> **DOCUMENT**:
[Begin]
Adverse consequences of a ULS jet fuel would be higher fuel prices (by about $0.05 per gallon), a slight increase (about 1 percent) in the fuel volume purchased and consumed, a slight reduction (about 1 percent) in the aircraft range with full fuel tanks, a small increase (by about 2 percent) in life-cycle (i.e., WTW) GHG emissions, and the near elimination of the climate- cooling effect of aviation-based sulfate aerosols. The benefits of ULS jet-fuel use in reducing air-quality impact need to be balanced against these potential positive and negative impacts on global climate change and economics. PARTNER, as part of Project 27, is currently examining the environmental costs and benefits of significantly reducing the current jet-fuel sulfur standard.

Utilize Emission Measurements from Alternative Jet Fuels to Understand the Influence of Fuel Composition on Emissions

As part of the SPK certification process, FAA, U.S. Air Force, National Aeronautics and Space Administration (NASA), and some international organizations are currently funding research to measure the emissions from alternative jet fuels. Continuing emission measurements are essential to assess accurately the impact of alternative-fuel combustion on both air quality and climate change. These ground-based tests are often being augmented with emission measurements. Additional testing of alternative jet fuels is anticipated due to the continued strong interest within the aviation community.
[End]
> **DATA SHOWN**:
[Begin]
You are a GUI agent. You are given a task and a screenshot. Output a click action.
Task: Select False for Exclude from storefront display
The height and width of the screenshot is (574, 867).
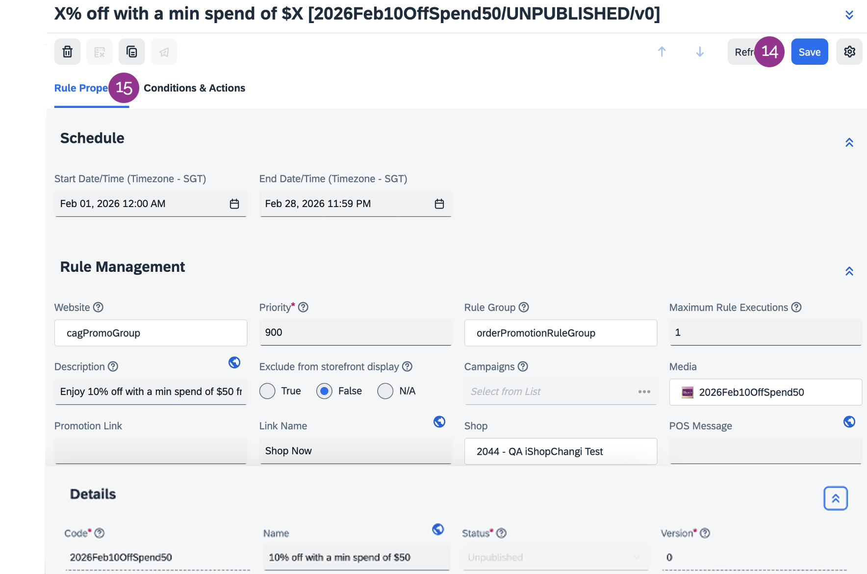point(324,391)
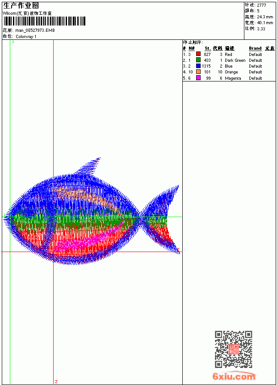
[End]
> **PROBLEM REQUIREMENTS**: Translate this sentence from the jet fuel text into Spanish: "Continuing emission measurements are essential to assess accurately the impact of alternative-fuel combustion on both air quality and climate change." The lines are separate material and don't connect to the jet fuel text.

> **OUTPUT FOR THIS TASK**: Las mediciones continuas de emisiones son esenciales para evaluar con precisión el impacto de la combustión de combustibles alternativos tanto en la calidad del aire como en el cambio climático.